Still, this is my year to live better. Yes, this is a leap year. And yes, leap years are known for being, shall we say, tough on single women. (That's why they make provisions for us to do the proposing in a leap year.) I'm nevertheless rising above that negativity. I'm not even going to bleat about how many pounds I'm going to lose. Suffice it to say: I'm gonna go Jennifer Hudson on your ass, Diary. When I'm down to my fighting weight, you just...okay, you just watch your back. (In case you can't see me, I'm gritting my teeth and shaking a rebellious fist in the air.)

And, speaking of fists...

So I think we can agree that the real big man is Don Anderson. Even the penny section apologists, I think, would agree. Don Anderson is the man. And in the future, let's hope we can refrain from listening to the glory hounds who apparently canvass themselves. They'll lead us astray and leave us tits up in a ditch every single time.

The good thing, however, is that we don't have to hear from them until another five years' time. If at all. OMG, Diary. Five years!!! Do you know how old I'll be in five years? No, seriously, do you? I'll be old, Diary. Old! I know, I know. I'm one of those who said 50 is the new 30. But I really meant 50 is the new 30 for other people. I didn't see myself getting there. But, dear sweet baby Jesus, by the next election, I would have crossed that bridge. Yikes, that ravine. What will my life be like then? Will I still be fighting the good weight fight? Will my bank account still be anaemic? Will I still be using Valley Girl expressions like OMG, which I really shouldn't be using now?

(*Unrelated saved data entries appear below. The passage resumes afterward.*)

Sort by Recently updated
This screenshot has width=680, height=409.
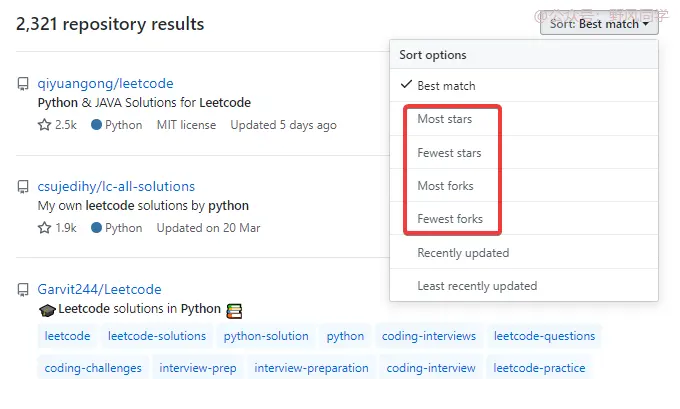point(463,253)
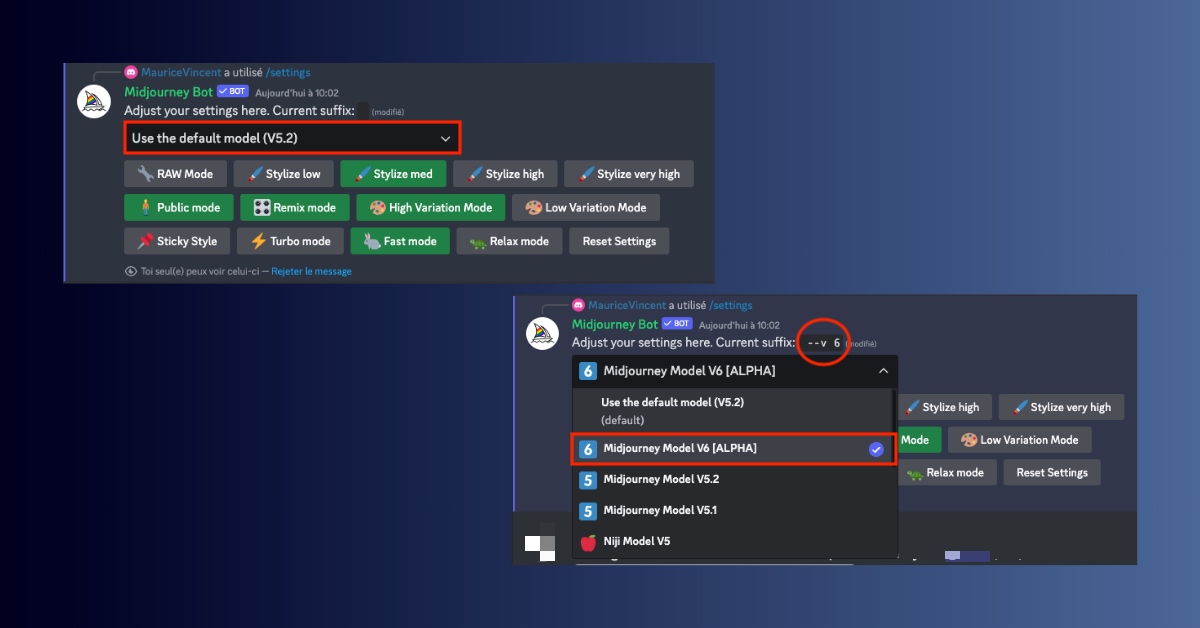
Task: Click the pushpin icon on Sticky Style
Action: [144, 241]
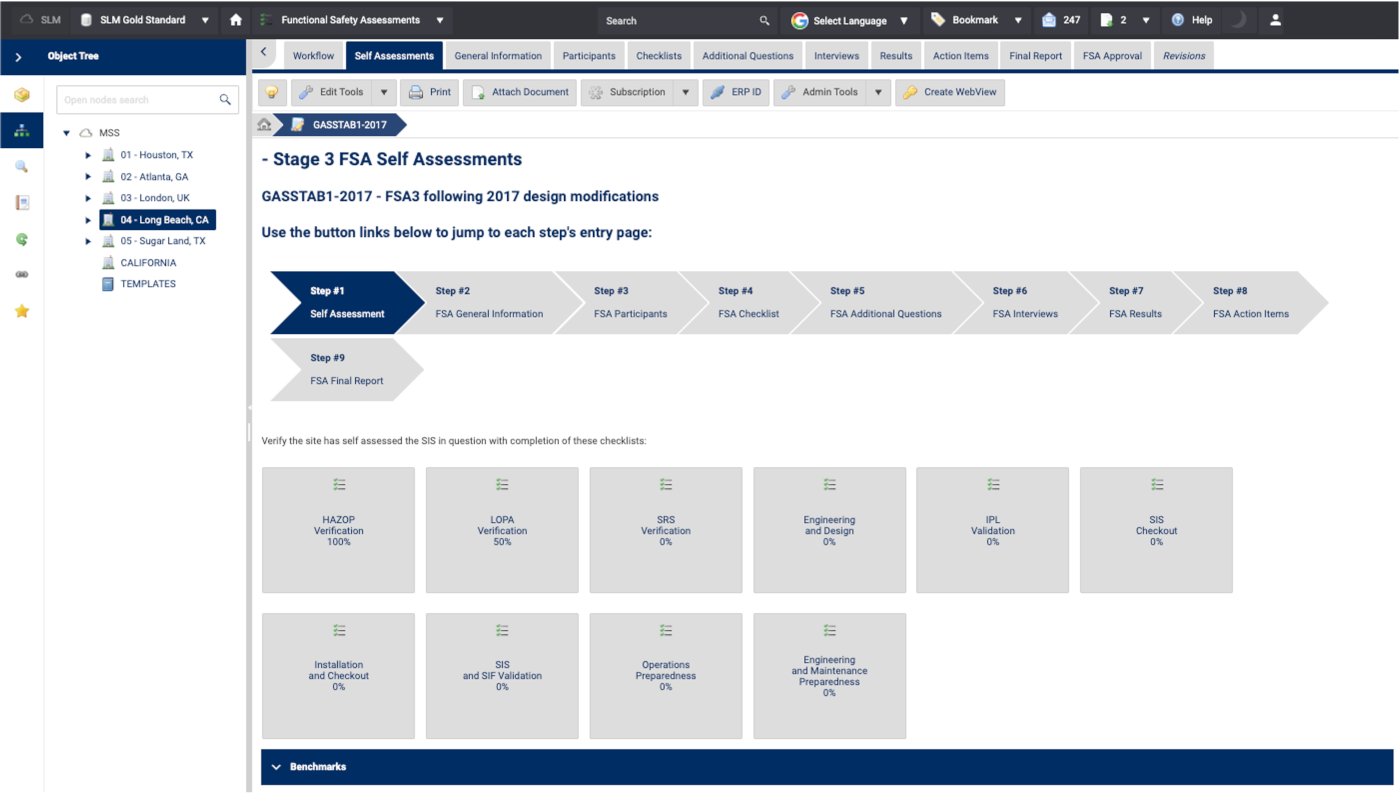The image size is (1400, 793).
Task: Open the Select Language dropdown
Action: pyautogui.click(x=850, y=20)
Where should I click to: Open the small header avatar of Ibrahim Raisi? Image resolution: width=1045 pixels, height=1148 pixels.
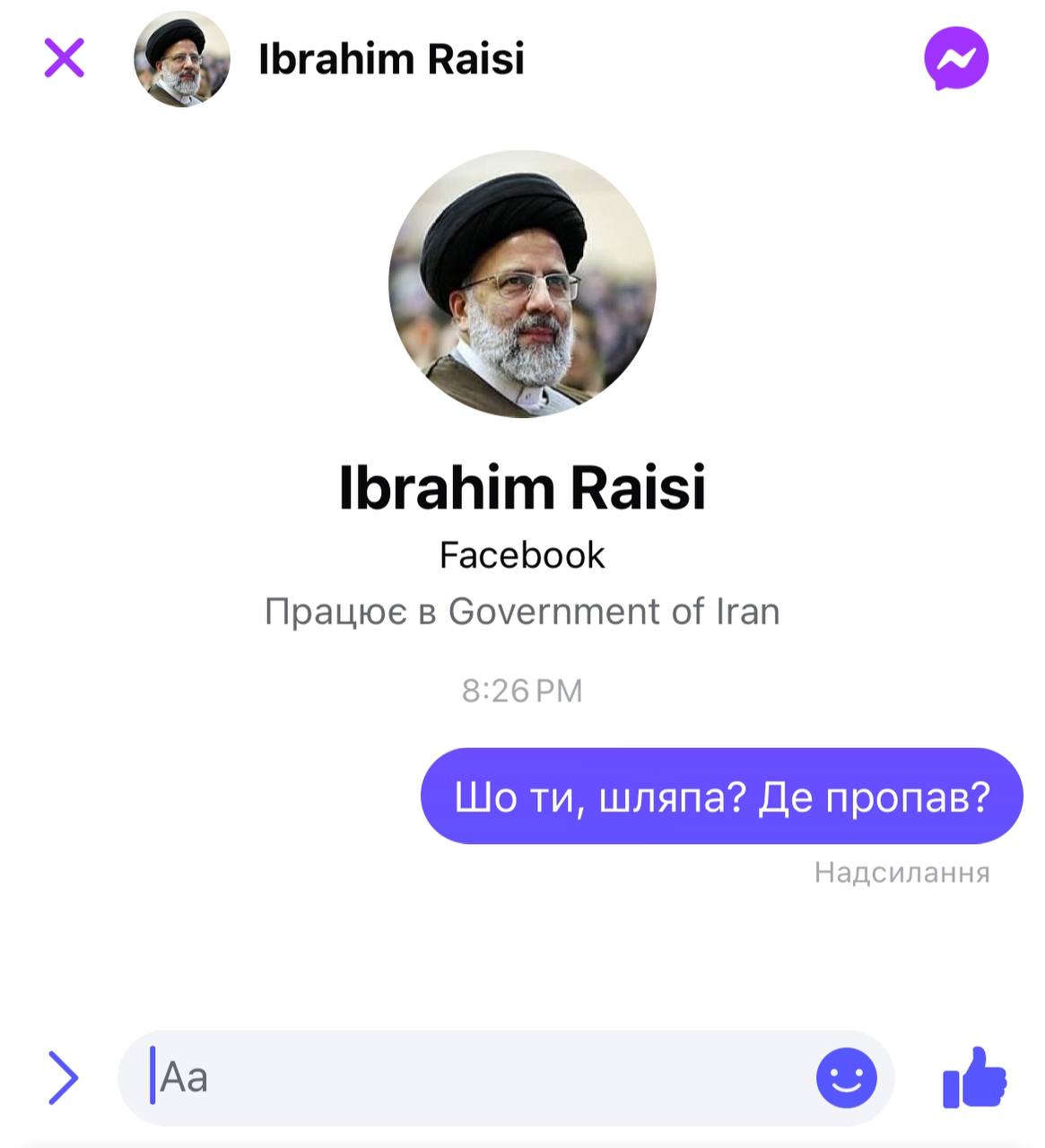pyautogui.click(x=182, y=59)
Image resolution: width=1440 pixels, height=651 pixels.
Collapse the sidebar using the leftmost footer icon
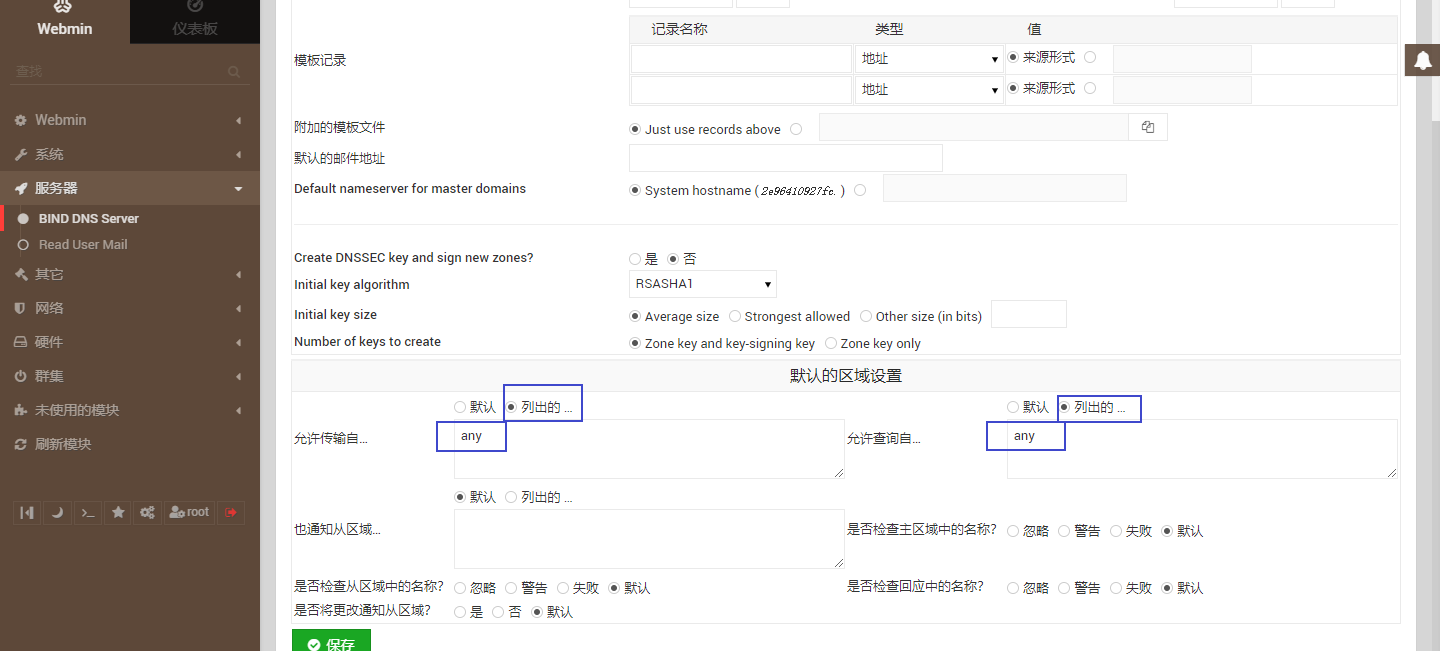tap(27, 512)

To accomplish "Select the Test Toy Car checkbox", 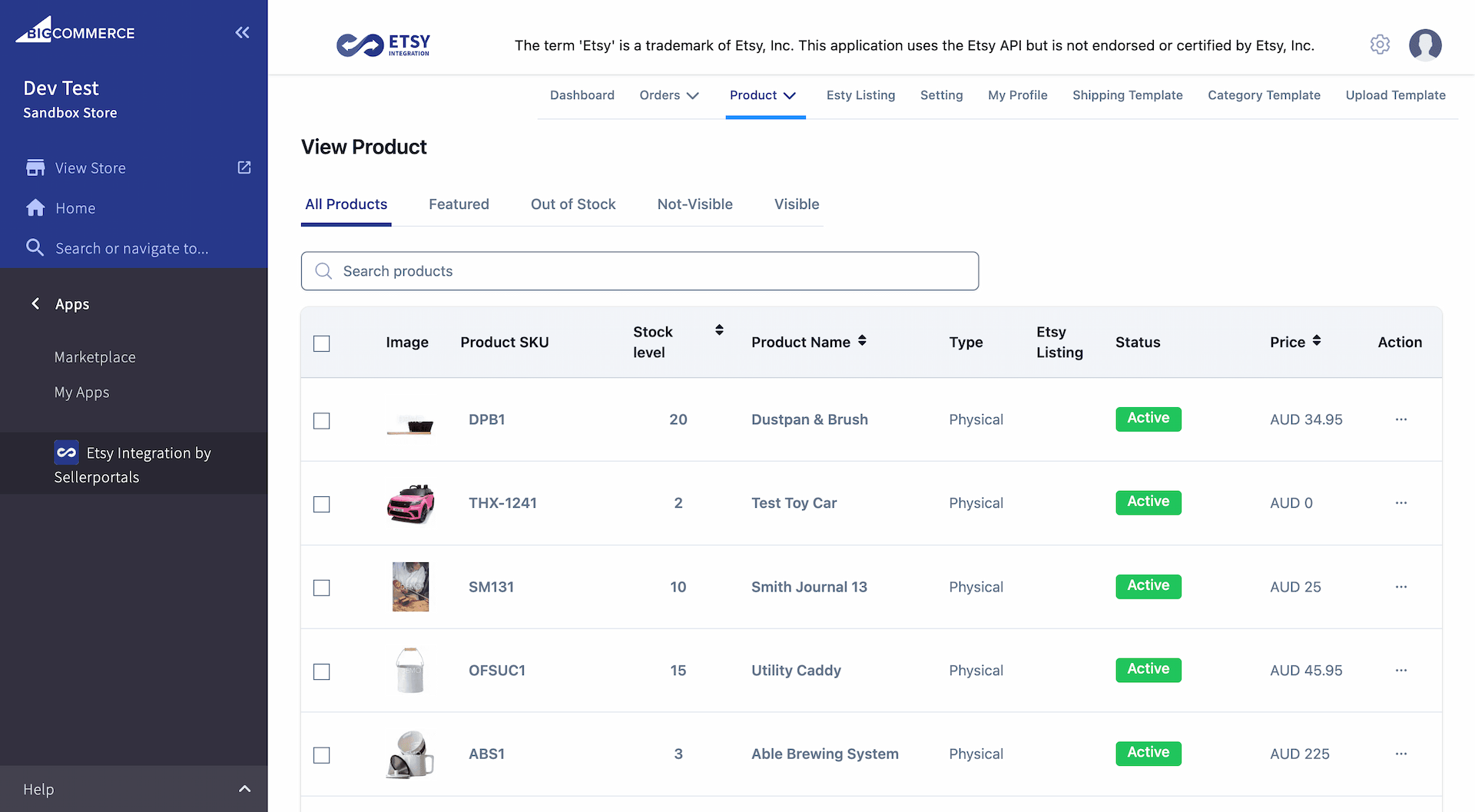I will [x=322, y=504].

This is why I don't write to you too often, Diary. I can feel the need for alcohol kicking in.

Does one determine one's future or is it pre-determined by some unknown power? I guess what I'm wondering, dear Diary, is whether it even makes sense contemplating my failures and shortcomings? Especially if I'll end up right back here next January. And who determines that setbacks are bad, anyway?

Certainly not Barbara Terry, the inspirational subject of a recent New York Times article, 'At 52, Still Working the Streets'. Terry - a Bronx prostitute for 30 years, with 100-plus arrests to her name and no pimp to look out for her - raised four children, two of whom she put through college, while on the stroll. She started hooking at 21, after her husband left her with two young children. She didn't carry a blade; she used her fists when she was threatened by johns. She's finally going to retire this year and live in the house she's just bought. I imagine she's had a lot of New Year's resolutions in her lifetime. The moral of her story: Life can kick you around for a long time. But when it's your time, it's your time.

I don't know if it's my time. But I can allow myself a little hope, which, as they say, springs eternal. That's what one does. One makes it through the old year, somewhat unscathed, and one closes that chapter and hopes for the best a new year brings. You know that prayer: Grant me the serenity to accept the things I cannot change, and courage to change the things I can. That's all I can do, dear Diary. That's all I can do.